Liars For Hire
Slippery slopes are difficult flaws of logic that, just as the name suggests, can be tricky to back pedal when someone commits to it.
Yet one man, Timothy Green, has built an entire business on a slippery slope premise.
Green owns and runs Paladin Deception Services, a company which gives its customers a “fictitious reference, the little white lie, or the alibi” they require. The website lists a few examples of their potential customers — people laid off from work who need a good reference from a previous employer, for instance. Anyone who simply needs to take a few days off work can hire one of Paladin’s professional liars to provide an excuse to their boss, such as a medical procedure, surprise trip from a long lost sibling, to get them off the hook. According to an interview with CNN, Green and his team have even helped people trap lying significant others or adulterous spouses. In other words, if you need a legal lie, Paladin Deception is your go-to source.
Ah, but that’s a sticky issue, no? The most moral among us may find “legal lie” to be something of an oxymoron, but there are certainly morally gray areas where a bent truth or a shady lie have helped people navigate legal matters.
And Green claims what he’s doing is perfectly legal, but not without risk to the customer.
Customers who sign up with Paladin are asked to read over their Terms and Conditions which, if adhered to, make their services “legal” according to Green’s logic. He’ll lie to an employer, significant other, or customer service rep, but he won’t lie to banks, schools, health officials or law enforcement. He also refuses to imitate any person or represent an existing business.
When a customer calls Paladin, they’ll tell the liar for hire what untruth they need to be told and to whom. Paladin will start the process, create some client data and ask the person to sign the terms via email. From there, the five full-time and “several” part-time employers will start looking for holes in the customer’s story and work up a proper alibi. They then charge the customer 54 bucks (a monthly service charge should the customer need several lies) and sets up a time for the lie to go down. The Paladin employee will then go to work in two to three days, though anyone who needs a lie RIGHT NOW can pay an extra $10 for an expedited fib.

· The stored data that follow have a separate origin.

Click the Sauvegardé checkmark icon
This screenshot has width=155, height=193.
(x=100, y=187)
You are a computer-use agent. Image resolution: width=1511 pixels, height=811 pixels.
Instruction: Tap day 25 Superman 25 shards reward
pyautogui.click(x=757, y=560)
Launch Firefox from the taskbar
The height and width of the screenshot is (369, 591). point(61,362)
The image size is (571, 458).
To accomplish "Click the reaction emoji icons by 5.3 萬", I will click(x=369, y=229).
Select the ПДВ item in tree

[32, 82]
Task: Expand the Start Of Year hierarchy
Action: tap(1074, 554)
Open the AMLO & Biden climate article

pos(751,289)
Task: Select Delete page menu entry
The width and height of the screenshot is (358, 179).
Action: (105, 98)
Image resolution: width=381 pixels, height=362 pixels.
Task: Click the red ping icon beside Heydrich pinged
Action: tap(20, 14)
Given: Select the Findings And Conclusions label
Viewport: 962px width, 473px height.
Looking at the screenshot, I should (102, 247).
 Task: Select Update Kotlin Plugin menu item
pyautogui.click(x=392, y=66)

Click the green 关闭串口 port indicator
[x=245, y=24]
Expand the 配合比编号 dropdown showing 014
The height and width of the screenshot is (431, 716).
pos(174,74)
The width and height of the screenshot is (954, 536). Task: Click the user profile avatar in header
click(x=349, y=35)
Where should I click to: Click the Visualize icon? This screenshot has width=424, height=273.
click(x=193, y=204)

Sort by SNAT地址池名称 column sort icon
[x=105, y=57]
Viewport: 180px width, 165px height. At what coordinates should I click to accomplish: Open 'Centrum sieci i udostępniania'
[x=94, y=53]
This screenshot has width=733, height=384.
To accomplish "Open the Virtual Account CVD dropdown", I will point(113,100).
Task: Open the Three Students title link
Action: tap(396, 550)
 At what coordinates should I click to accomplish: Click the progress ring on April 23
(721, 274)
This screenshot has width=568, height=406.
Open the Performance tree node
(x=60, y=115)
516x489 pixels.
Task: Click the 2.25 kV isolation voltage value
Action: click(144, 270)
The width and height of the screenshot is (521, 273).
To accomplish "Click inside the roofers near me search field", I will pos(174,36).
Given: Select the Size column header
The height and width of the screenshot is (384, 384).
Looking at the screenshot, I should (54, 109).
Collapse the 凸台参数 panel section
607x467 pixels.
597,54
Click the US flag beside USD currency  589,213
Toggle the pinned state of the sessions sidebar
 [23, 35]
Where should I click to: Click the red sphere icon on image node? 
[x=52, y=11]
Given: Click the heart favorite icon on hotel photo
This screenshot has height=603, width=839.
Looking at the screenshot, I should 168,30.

Dedicated local phone numbers and legitimate email addresses are set up for the liar to communicate with the victim and customers are given transcripts of all phone conversations and access to the email account.
If this sounds sketchy to you, that means you have a good head on your shoulders.
Green gave Blake Ellis with CNN a supposed customer reference while he was researching the company, but it turned out the reference just also happened to be one of Paladin’s professional liars on the clock. Paladin’s Facebook ads have also been pulled when the company claimed the site wasn’t offering the services they say they’re offering.
But what does lying have to do with a slippery slope?
In the interview with CNN, Green discussed how he explains his company to skeptics.
“When someone asks me how I can live with myself, I say, ‘May I ask you a question? Have you told a lie this week? Do you think you may tell a lie next week? Would you never tell a lie? Are your lies more sanctified than my lies?’”
It’s this kind of justification which leads to some awfully weird logic.
For those who try their damnedest to adhere to a certain level of moral or spiritual beliefs, lying is something that isn’t just a way of life, it’s a proverbial thorn in their side. Building a company based on “hey, everyone’s doing it” is certainly sketchy, but on the other hand, there’s the little issue of a free market economy.
Until Green crosses some sort of line or is found to be running an illegal business, (and it seems sort of inevitable that he will) he’s free to operate, and those who have no problem lying, even if it is under the guise of employment or protecting oneself, will likely come to rely on Paladin’s services at some point.
After all, though some claim they need a fabricated alibi to get a new job or take some time off, they’ll also find themselves having to keep the ruse alive longer than they probably would have liked.
Something about tangled webs, you know.